▶ _WHAT YOU ARE ASKED TO DO_: Lay out the data from the start through the line containing "Looking at the screenshot, I should [x=837, y=18]." as a two-column CSV with the headers instruction and click. Give one row per item, with its text and its answer each in a single quoted field and line breaks replaced by spaces.

▶ _RECORDS FOR THIS TASK_:
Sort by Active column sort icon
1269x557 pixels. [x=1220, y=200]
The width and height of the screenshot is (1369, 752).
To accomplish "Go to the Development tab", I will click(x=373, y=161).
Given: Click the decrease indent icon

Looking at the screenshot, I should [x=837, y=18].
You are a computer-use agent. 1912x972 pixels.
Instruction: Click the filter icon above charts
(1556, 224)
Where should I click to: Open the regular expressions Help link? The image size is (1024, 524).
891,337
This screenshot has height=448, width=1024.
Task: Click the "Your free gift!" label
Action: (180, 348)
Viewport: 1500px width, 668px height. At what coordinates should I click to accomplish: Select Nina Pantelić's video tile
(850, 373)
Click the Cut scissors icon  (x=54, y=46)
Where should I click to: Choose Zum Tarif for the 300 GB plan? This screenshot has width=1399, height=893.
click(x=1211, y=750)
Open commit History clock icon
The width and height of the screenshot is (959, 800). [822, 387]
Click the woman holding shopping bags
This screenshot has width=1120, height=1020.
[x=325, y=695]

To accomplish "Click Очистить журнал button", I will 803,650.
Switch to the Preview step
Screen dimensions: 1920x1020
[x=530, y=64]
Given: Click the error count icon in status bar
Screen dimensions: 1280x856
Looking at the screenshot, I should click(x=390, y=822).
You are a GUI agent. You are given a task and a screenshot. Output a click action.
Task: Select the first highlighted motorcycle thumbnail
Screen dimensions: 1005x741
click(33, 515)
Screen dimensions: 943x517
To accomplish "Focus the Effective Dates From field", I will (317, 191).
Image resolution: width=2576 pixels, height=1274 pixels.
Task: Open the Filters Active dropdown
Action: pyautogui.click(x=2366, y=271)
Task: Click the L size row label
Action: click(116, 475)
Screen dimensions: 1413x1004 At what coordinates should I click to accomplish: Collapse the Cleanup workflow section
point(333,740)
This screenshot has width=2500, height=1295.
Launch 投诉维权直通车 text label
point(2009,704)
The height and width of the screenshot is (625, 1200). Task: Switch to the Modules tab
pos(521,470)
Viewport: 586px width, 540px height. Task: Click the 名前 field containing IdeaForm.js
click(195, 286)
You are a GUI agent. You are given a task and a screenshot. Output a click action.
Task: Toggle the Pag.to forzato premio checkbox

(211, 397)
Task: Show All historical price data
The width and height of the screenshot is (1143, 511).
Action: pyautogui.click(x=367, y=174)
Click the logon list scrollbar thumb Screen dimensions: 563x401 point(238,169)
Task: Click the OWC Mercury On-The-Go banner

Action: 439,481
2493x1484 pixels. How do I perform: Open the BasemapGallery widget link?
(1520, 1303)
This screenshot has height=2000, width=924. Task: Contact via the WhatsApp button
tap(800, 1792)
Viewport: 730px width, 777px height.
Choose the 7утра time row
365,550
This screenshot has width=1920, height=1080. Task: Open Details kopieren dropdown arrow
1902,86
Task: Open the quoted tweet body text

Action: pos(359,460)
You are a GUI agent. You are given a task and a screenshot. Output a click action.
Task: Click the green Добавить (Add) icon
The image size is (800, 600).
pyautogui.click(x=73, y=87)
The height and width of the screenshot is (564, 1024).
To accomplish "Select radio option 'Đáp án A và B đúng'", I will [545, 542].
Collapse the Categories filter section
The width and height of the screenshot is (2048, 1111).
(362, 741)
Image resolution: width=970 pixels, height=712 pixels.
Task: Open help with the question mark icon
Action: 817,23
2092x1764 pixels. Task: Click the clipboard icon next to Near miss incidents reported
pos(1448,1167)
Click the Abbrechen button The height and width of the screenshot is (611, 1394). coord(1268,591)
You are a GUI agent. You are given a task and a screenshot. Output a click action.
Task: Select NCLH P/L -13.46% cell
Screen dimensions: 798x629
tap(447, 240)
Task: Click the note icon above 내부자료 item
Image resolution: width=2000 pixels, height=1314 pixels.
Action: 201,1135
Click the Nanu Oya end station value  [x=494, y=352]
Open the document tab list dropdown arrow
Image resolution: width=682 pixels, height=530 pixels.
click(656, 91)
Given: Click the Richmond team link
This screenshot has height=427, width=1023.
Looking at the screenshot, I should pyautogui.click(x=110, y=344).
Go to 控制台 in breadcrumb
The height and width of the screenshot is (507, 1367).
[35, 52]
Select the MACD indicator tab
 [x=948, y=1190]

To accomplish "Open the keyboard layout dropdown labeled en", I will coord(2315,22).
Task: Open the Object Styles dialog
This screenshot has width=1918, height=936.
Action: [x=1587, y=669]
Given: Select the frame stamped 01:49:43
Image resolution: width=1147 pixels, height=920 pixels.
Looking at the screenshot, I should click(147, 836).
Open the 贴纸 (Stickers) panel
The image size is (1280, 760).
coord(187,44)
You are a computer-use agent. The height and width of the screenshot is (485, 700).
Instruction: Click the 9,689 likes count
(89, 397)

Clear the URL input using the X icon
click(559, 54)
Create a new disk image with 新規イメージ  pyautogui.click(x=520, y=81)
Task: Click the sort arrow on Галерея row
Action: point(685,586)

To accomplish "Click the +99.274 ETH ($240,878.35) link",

▶ _OUTPUT BELOW_:
instruction,click
"Sort by Active column sort icon","1269x557 pixels. [x=1220, y=200]"
"The width and height of the screenshot is (1369, 752). To accomplish ""Go to the Development tab"",","I will click(x=373, y=161)."
"Given: Click the decrease indent icon","Looking at the screenshot, I should [x=837, y=18]."